Sia chiaro, le intenzioni del film vanno tutte da un’altra parte e aprono a problematiche di grande spessore storico, ma mentre queste immagini mi scorrono di fronte, ecco che si palesa qualcosa di riconoscibile. Una realtà che si anima in un immaginario a me conosciuto. Quelle facce deluse di Andrei Filipov e dei suoi ex orchestrali diventano familiari. Mi ricordano qualcuno, senza dirmelo esplicitamente, ed è così perché non vogliono dirmelo, non è loro intenzione. Sono io che lo percepisco. Io stanco di essere messo da parte perché i posti sono già tutti occupati. Io deluso da aspettative ad oggi poco realizzabili. Io che faccio uno stage lavorando gratis per un domai. Io che faccio un lavoro che non mi piace e per il quale i sacrifici sono valsi a nulla. Io che ci voglio provare ma le condizioni sono sempre più difficili. Mille “me” si moltiplicano diventando quel “noi” che Mihaileanu così melodrammaticamente bene riesce a sottolineare.
Intanto mi viene in mente che la telefonata che aspettavo non è arrivata. Al negozio forse non mi vogliono?

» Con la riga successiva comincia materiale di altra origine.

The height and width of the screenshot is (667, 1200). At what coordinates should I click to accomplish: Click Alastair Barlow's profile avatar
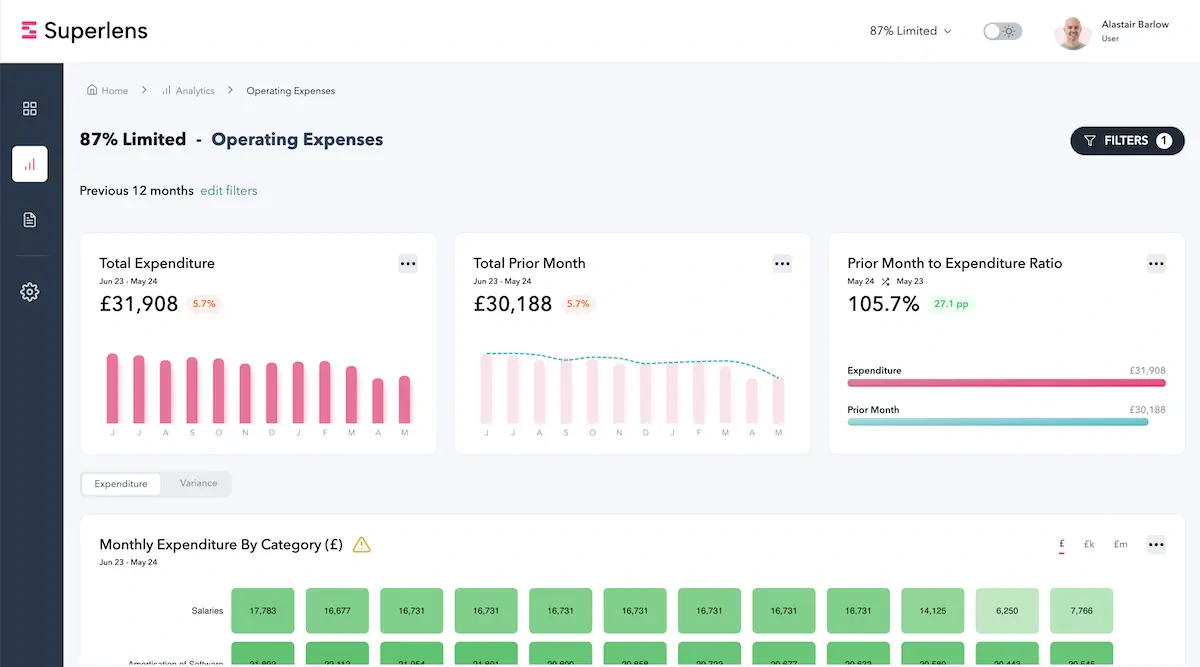[x=1072, y=32]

Forse tornerò in quel ristorante a portare piatti e forchette… però sarebbe bello prendere un bel furgoncino (nel film, Filipov e il suo braccio destro vanno con un’ambulanza) e fare un giro, tornare a cercare quelle facce che ho riconosciuto nei personaggi degli ex orchestrali e che insieme a me condividono, o hanno condiviso, le proprie passioni e le proprie speranze, intendendo la cultura non come un passatempo, come pensa chi poca ne pratica, ma al contrario come una cosa semplice che può salvare la vita. Come coscienza di se stessi nel mondo. Qualcosa che sempre ci riguarda. Fare un giro, dicevo, e andare a prenderli tutti. E allora sì che riempirei il furgoncino di facce familiari. Ci entrerebbero tutti: precari dell’università, baristi, ristoratori, stagisti, bagnini, archivisti, benzinai, commessi, responsabili di iniziative no-profit (in tutti i sensi), traduttori sottopagati, facchini, commercialisti, impiegati, eccetera, eccetera. Tutti insieme correremmo sul palcoscenico e, per una volta, “per il tempo di un concerto”, suoneremmo insieme il nostro riscatto in faccia a chi ci ha rubato il futuro!